**Exercise goal:** Only the lines from the one with "Image resolution: width=654" to the end of the listing below should be set down, exactly as written and without any pictures.

**Task material:**
::::::::
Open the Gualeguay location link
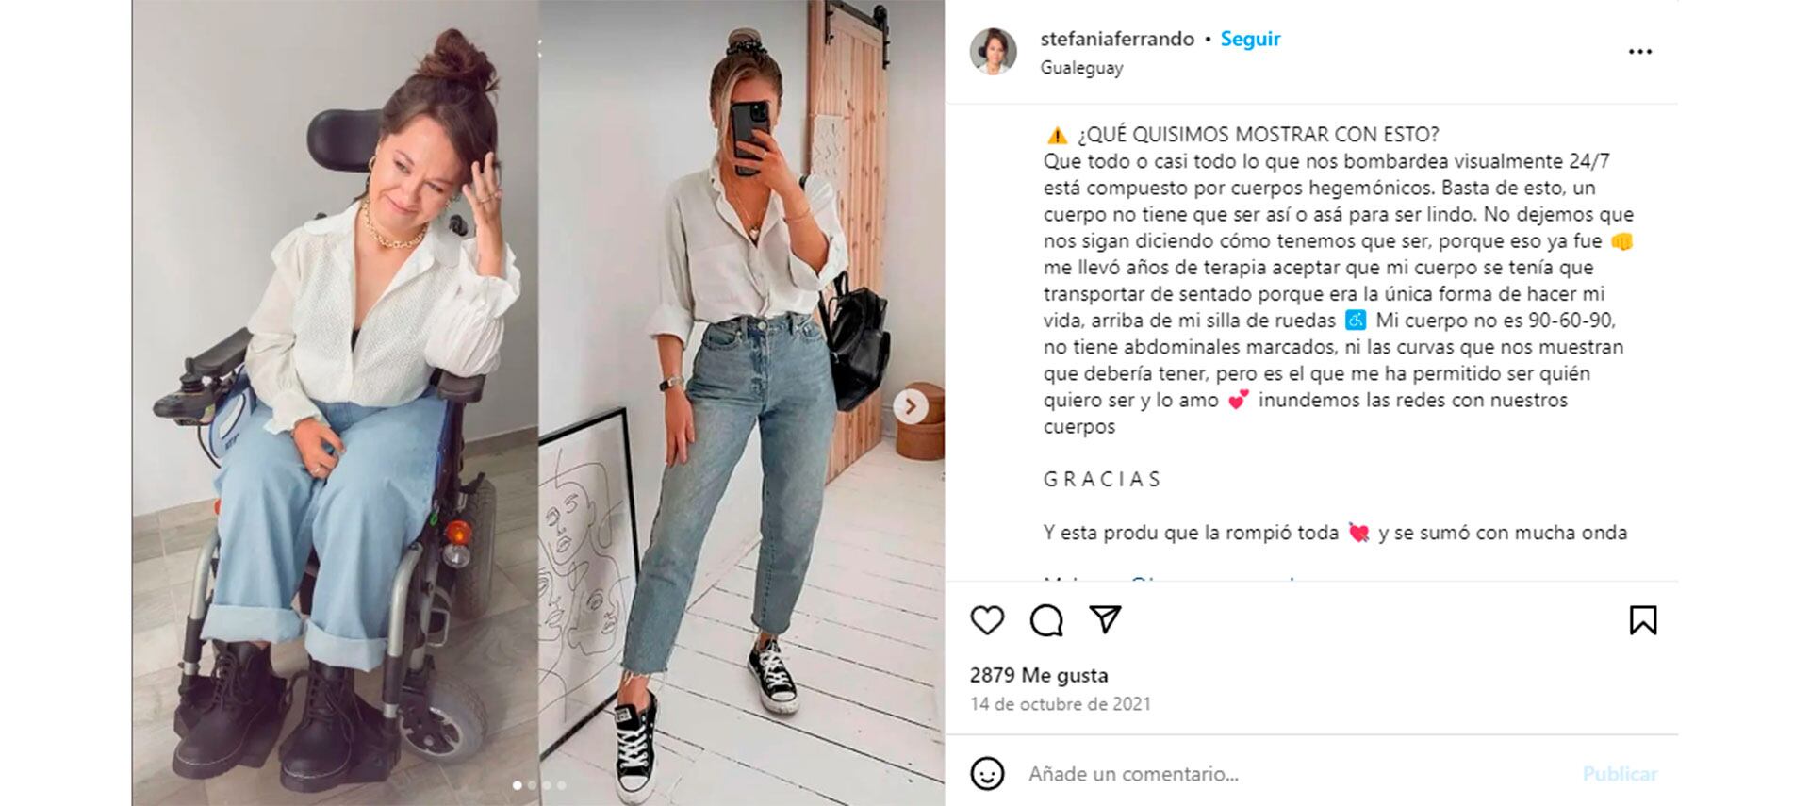[1081, 68]
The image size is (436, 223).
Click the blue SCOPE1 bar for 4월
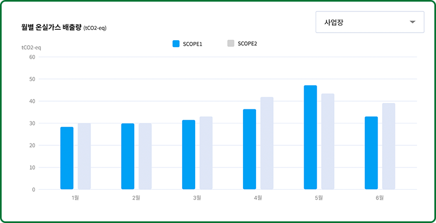250,150
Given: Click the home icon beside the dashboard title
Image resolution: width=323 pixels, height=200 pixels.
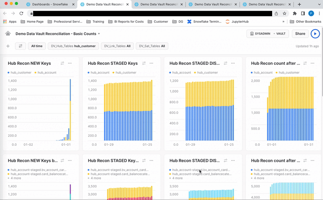Looking at the screenshot, I should [8, 34].
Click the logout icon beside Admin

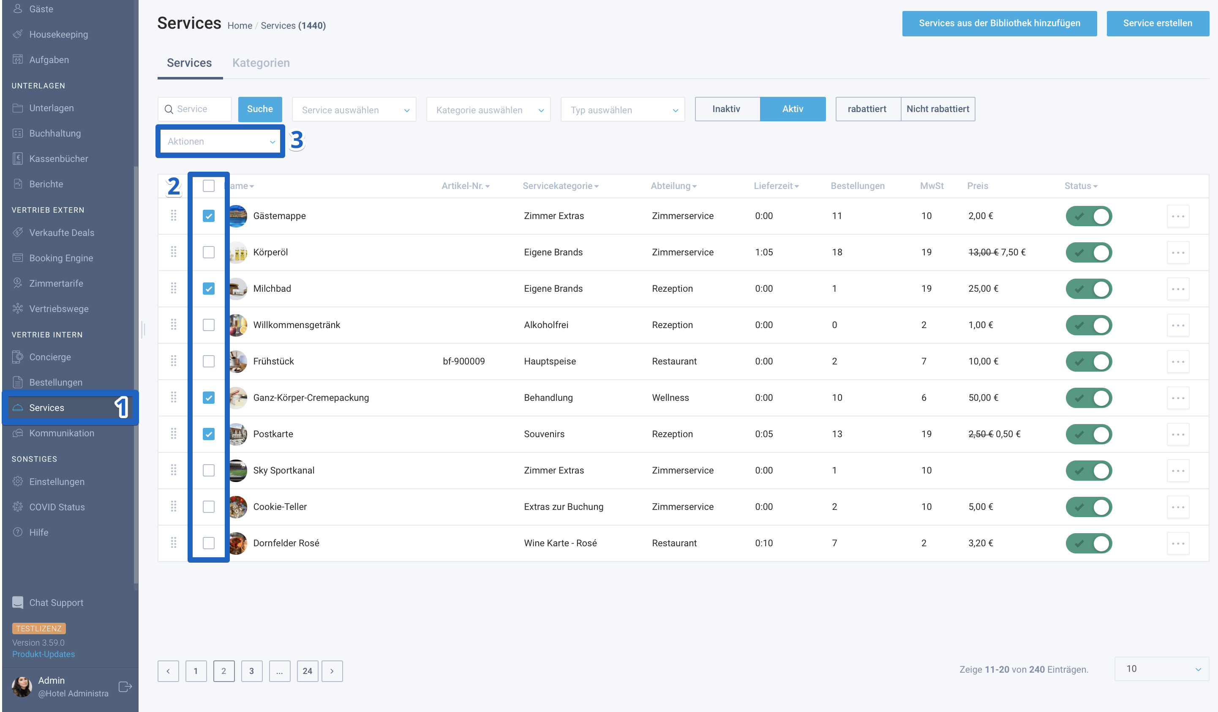point(125,686)
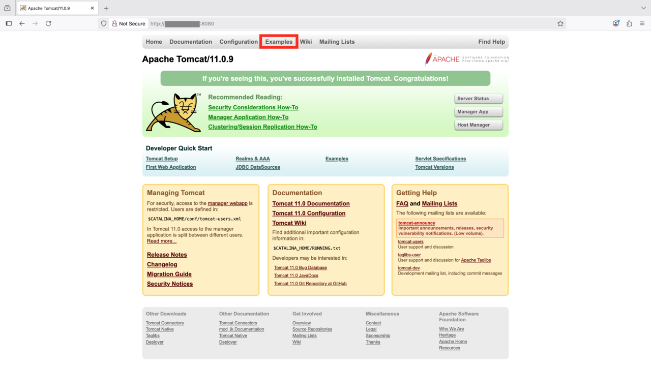Select Configuration in the navigation bar
651x366 pixels.
click(238, 42)
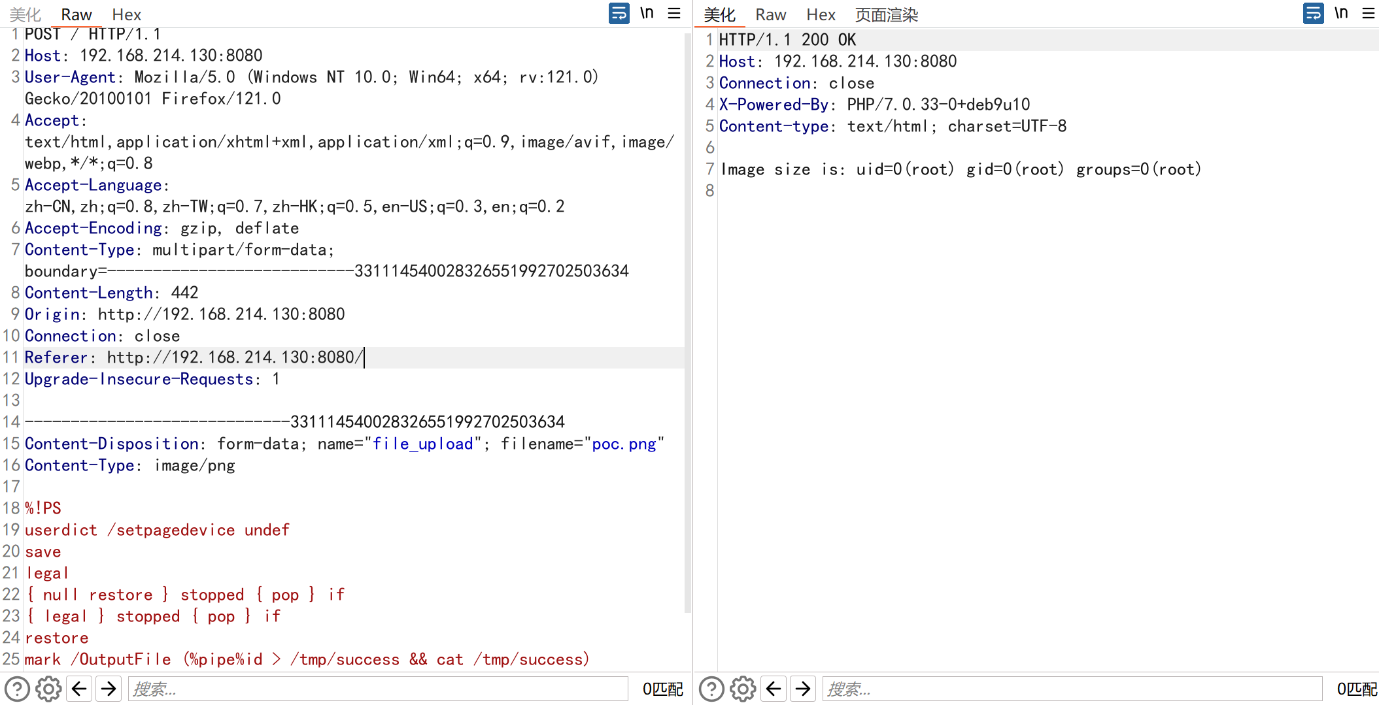Click the request search input field
Image resolution: width=1379 pixels, height=705 pixels.
(x=378, y=689)
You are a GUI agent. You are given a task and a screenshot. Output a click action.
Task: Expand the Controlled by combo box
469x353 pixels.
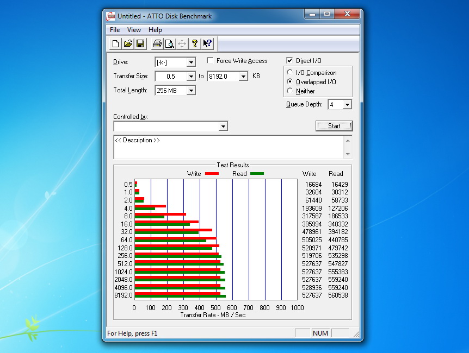[223, 127]
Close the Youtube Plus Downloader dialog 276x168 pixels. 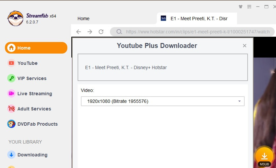coord(245,46)
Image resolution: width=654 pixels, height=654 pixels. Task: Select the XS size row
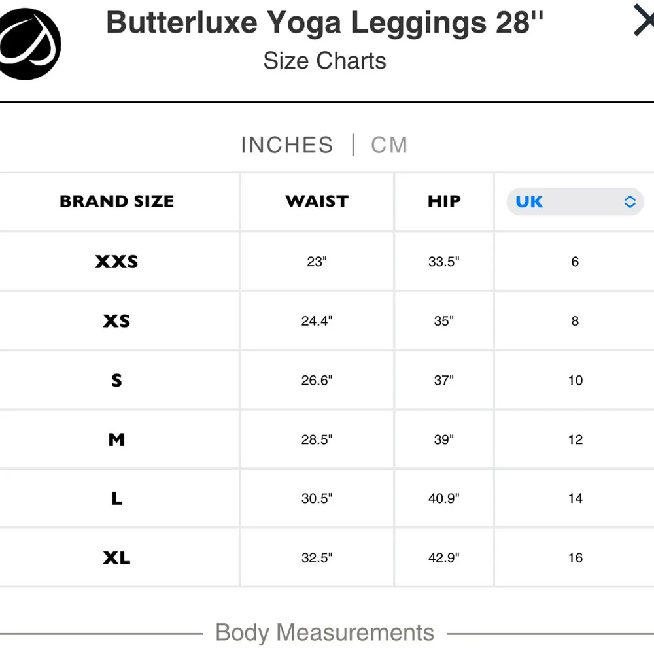click(x=116, y=320)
::::::::
**Final answer:**
Image resolution: width=654 pixels, height=654 pixels. Task: Select the XS size row
click(x=116, y=320)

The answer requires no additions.